» ВЫБРАННЫЙ ОТРЫВОК:
---*---
Помимо строительных работ, бригаду перебрасывали весной и осенью на авральные полевые работы, на остров по другую сторону реки, на посадку и уборку. Рабочий день длится 12–13 часов, на комарах и внаклонку с замерзшими, обледенелыми овощами. Рабочие распухали с головы до ног, отекали и теряли людской облик и готовы были кусаться, как комары.

В наши обязанности входила также раскорчевка леса и обдирка моха и дерна на площадях под строительство. Раскорчевка производилась топором, дрыном и нашей силой. Одним концом веревки обвязывали себя, другим корни и тянули. Трещали веревки, набрякали шея, плечи, руки и ноги. Затем дерн со мхами подрубался широкой полосой со всех сторон и сворачивался несколькими женщинами, с полной выкладкой всех сил, в земляной ковер бархатной зеленью внутрь, и оттаскивался в сторону. И так целый день! Вторая половина суток – барак-казарма. От смрада, гула, махорочной вони и, прежде всего от бессмыслицы бытия, в первое время у каждого неизбежно мелькает мысль за вечер и ночь разбить себе голову о проклятые нары. Однако постепенно вырабатывается благодетельное уменье абстрагироваться от действительности, сосредотачиваться внутри себя и многого не замечать. Этим свойством в высокой степени обладали Ольга Танхилевич, Эльза Руофф, обе Муси (Иоффе и Шлыкова) и другие, рискуя прослыть нелюдимыми, злыми и пр. По это необходимо и давалось огромным усилием воли. Проходила незримая отборочная работа всех органов чувств по отключению, в котором, может быть, даже не сознанию отводится главная роль. В бараке не остается для тебя никого или несколько человек. Остальное существует как неумолчный гул вне тебя. Барачные токи выключены. В лагере особенно важно, с чем ты сюда пришел. Здесь жизнь раздевает донага и вопит на разные голоса: «Теперь-то я проверю, чего ты стоишь! Держись!» А некоторым слышится: «Ага, попался! Пихну тебя под зад с горки, и катись!»
---*---
» ВЫПОЛНИТЕ ЗАДАНИЕ:
Ответьте, пожалуйста, на три вопроса по отрывку о лагерных работах:
1. Куда перебрасывали бригаду весной и осенью?
2. Сколько часов длился рабочий день на полевых работах?
3. Чем производилась раскорчевка леса?

» ИСХОДНЫЕ ДАННЫЕ:
---*---
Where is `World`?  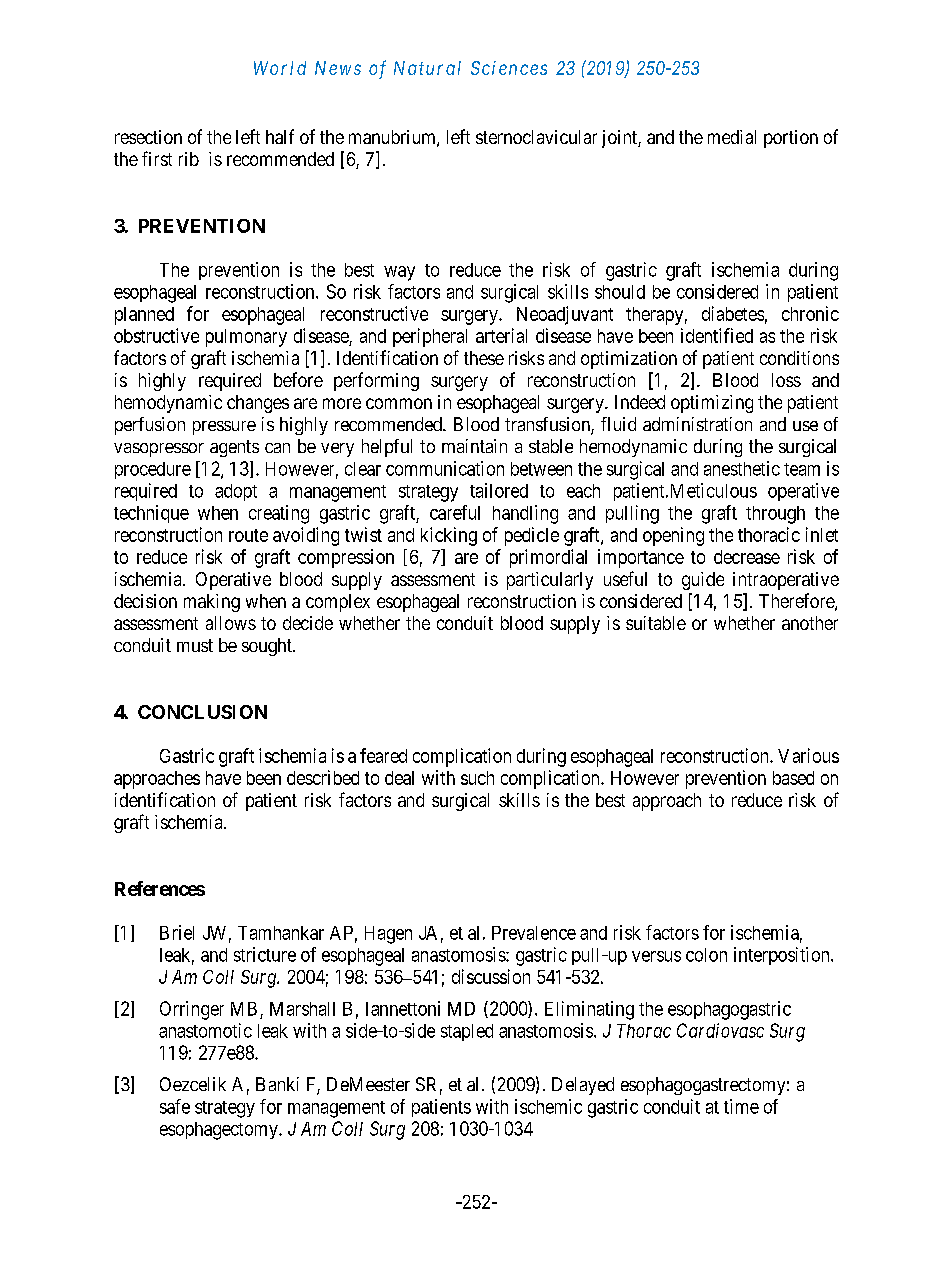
---*---
» ОБРАЗЕЦ РЕШЕНИЯ:
1. На авральные полевые работы, на остров по другую сторону реки, на посадку и уборку.
2. 12–13 часов.
3. Топором, дрыном и силой самих рабочих.